FX revaluation accounting is not about complicated calculations. It is about discipline: correctly identifying monetary items, applying a consistent closing rate at each reporting date, and ensuring settlement FX is measured against the latest carrying amount so you do not double-count gains or losses. When those basics are right, FX volatility stops hijacking close with unexplained variances and messy reconciliations.

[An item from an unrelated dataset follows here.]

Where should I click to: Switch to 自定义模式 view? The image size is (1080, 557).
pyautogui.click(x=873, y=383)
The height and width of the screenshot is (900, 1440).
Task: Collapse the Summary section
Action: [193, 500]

At Alaan, we help finance teams keep international spend workflows traceable. When invoices, approvals, payment references, and supporting documents stay connected through the payment lifecycle, FX review and reconciliation become faster and easier to defend. If your close is repeatedly slowed by cross-border supplier payments and missing context, book a demo to see how Alaan can bring more control and visibility to the workflow.

FAQs

1. Do You Revalue Foreign-Currency Revenue And Expense Accounts At Period-End

In most cases, revenue and expense lines are recognised at the transaction-date rate (or an approved average rate policy) and are not “revalued” like monetary balance sheet items. The revaluation focus is typically open monetary balances (AR, AP, bank, loans) at the reporting date.

2. Should You Revalue Inventory And Prepayments Denominated In Foreign Currency

If inventory or prepayments are non-monetary items carried at historical cost, they generally remain at the historical rate used on initial recognition. They are not retranslated at every period-end the way monetary items are. The key is classification, not the currency label.

3. What Happens To The Unrealised FX Gain Or Loss When The Invoice Is Finally Settled

At settlement, you compare the cash amount (at the settlement rate) to the latest carrying amount (which may include prior period-end revaluation). Any remaining difference becomes realised FX gain or loss at settlement.

4. How Do You Handle FX Revaluation For Foreign-Currency Bank Accounts With Many Transactions

Many teams revalue the ending balance only (as a monetary item) using the closing rate, and rely on the accounting system’s cash module for transaction-date entries. The important control is that the foreign-currency balance and the AED equivalent reconcile cleanly at close.

5. How Often Should A UAE Business Perform FX Revaluation

The common practice is at each reporting date (monthly for many businesses, at minimum quarterly or annually depending on reporting requirements). The frequency should align with your reporting cadence and materiality of FX exposure.